[Work item] Please restate the data exactly, from the first line to the last.

◇ ◇ ◇ ◇ ◇

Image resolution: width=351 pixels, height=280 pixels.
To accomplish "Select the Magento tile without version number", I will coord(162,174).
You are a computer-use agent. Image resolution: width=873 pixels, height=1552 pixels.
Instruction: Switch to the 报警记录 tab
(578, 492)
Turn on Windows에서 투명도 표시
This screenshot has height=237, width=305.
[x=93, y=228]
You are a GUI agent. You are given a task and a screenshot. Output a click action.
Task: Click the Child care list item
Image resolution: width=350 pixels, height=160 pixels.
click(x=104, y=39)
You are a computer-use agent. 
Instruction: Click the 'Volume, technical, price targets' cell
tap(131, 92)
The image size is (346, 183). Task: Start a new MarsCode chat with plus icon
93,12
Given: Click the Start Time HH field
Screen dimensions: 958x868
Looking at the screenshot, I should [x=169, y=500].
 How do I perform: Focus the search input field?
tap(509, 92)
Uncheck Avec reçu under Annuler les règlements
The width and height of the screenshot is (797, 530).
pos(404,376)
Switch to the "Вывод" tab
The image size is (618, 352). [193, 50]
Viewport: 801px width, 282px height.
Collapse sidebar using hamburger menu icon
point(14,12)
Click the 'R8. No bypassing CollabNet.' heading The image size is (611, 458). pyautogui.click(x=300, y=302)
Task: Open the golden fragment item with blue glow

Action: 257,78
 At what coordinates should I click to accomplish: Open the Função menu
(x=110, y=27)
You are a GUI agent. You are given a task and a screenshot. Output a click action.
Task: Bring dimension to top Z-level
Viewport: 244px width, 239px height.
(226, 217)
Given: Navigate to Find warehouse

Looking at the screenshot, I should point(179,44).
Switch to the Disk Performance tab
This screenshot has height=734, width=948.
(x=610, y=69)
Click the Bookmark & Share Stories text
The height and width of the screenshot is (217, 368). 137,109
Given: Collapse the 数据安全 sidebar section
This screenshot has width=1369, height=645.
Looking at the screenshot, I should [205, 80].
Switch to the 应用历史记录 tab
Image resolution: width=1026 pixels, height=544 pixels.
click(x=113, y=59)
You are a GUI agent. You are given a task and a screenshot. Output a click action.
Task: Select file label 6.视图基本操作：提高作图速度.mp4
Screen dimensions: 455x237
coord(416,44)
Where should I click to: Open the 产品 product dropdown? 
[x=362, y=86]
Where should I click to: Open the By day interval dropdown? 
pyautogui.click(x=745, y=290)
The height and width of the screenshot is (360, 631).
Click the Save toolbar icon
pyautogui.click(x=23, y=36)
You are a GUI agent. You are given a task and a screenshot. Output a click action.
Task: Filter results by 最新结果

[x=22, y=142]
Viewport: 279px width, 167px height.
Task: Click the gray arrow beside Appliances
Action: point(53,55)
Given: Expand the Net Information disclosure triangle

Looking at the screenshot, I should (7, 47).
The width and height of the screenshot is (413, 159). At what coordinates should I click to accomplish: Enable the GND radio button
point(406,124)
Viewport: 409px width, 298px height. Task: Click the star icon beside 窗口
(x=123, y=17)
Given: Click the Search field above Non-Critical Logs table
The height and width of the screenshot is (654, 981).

◇ ◇ ◇ ◇ ◇

[Result]
Image resolution: width=351 pixels, height=280 pixels.
To accomplish "Select the Magento tile without version number", I will coord(162,174).
You are a computer-use agent. Image resolution: width=873 pixels, height=1552 pixels.
Instruction: Switch to the 报警记录 tab
(578, 492)
Turn on Windows에서 투명도 표시
This screenshot has height=237, width=305.
[x=93, y=228]
You are a GUI agent. You are given a task and a screenshot. Output a click action.
Task: Click the Child care list item
Image resolution: width=350 pixels, height=160 pixels.
click(x=104, y=39)
You are a computer-use agent. 
Instruction: Click the 'Volume, technical, price targets' cell
tap(131, 92)
The image size is (346, 183). Task: Start a new MarsCode chat with plus icon
93,12
Given: Click the Start Time HH field
Screen dimensions: 958x868
Looking at the screenshot, I should [x=169, y=500].
 How do I perform: Focus the search input field?
tap(509, 92)
Uncheck Avec reçu under Annuler les règlements
The width and height of the screenshot is (797, 530).
pos(404,376)
Switch to the "Вывод" tab
The image size is (618, 352). [193, 50]
Viewport: 801px width, 282px height.
Collapse sidebar using hamburger menu icon
point(14,12)
Click the 'R8. No bypassing CollabNet.' heading The image size is (611, 458). pyautogui.click(x=300, y=302)
Task: Open the golden fragment item with blue glow

Action: 257,78
 At what coordinates should I click to accomplish: Open the Função menu
(x=110, y=27)
You are a GUI agent. You are given a task and a screenshot. Output a click action.
Task: Bring dimension to top Z-level
Viewport: 244px width, 239px height.
(226, 217)
Given: Navigate to Find warehouse

Looking at the screenshot, I should point(179,44).
Switch to the Disk Performance tab
This screenshot has height=734, width=948.
(x=610, y=69)
Click the Bookmark & Share Stories text
The height and width of the screenshot is (217, 368). 137,109
Given: Collapse the 数据安全 sidebar section
This screenshot has width=1369, height=645.
Looking at the screenshot, I should [205, 80].
Switch to the 应用历史记录 tab
Image resolution: width=1026 pixels, height=544 pixels.
click(x=113, y=59)
You are a GUI agent. You are given a task and a screenshot. Output a click action.
Task: Select file label 6.视图基本操作：提高作图速度.mp4
Screen dimensions: 455x237
coord(416,44)
Where should I click to: Open the 产品 product dropdown? 
[x=362, y=86]
Where should I click to: Open the By day interval dropdown? 
pyautogui.click(x=745, y=290)
The height and width of the screenshot is (360, 631).
Click the Save toolbar icon
pyautogui.click(x=23, y=36)
You are a GUI agent. You are given a task and a screenshot. Output a click action.
Task: Filter results by 最新结果

[x=22, y=142]
Viewport: 279px width, 167px height.
Task: Click the gray arrow beside Appliances
Action: point(53,55)
Given: Expand the Net Information disclosure triangle

Looking at the screenshot, I should (7, 47).
The width and height of the screenshot is (413, 159). At what coordinates should I click to accomplish: Enable the GND radio button
point(406,124)
Viewport: 409px width, 298px height. Task: Click the star icon beside 窗口
(x=123, y=17)
Given: Click the Search field above Non-Critical Logs table
The height and width of the screenshot is (654, 981).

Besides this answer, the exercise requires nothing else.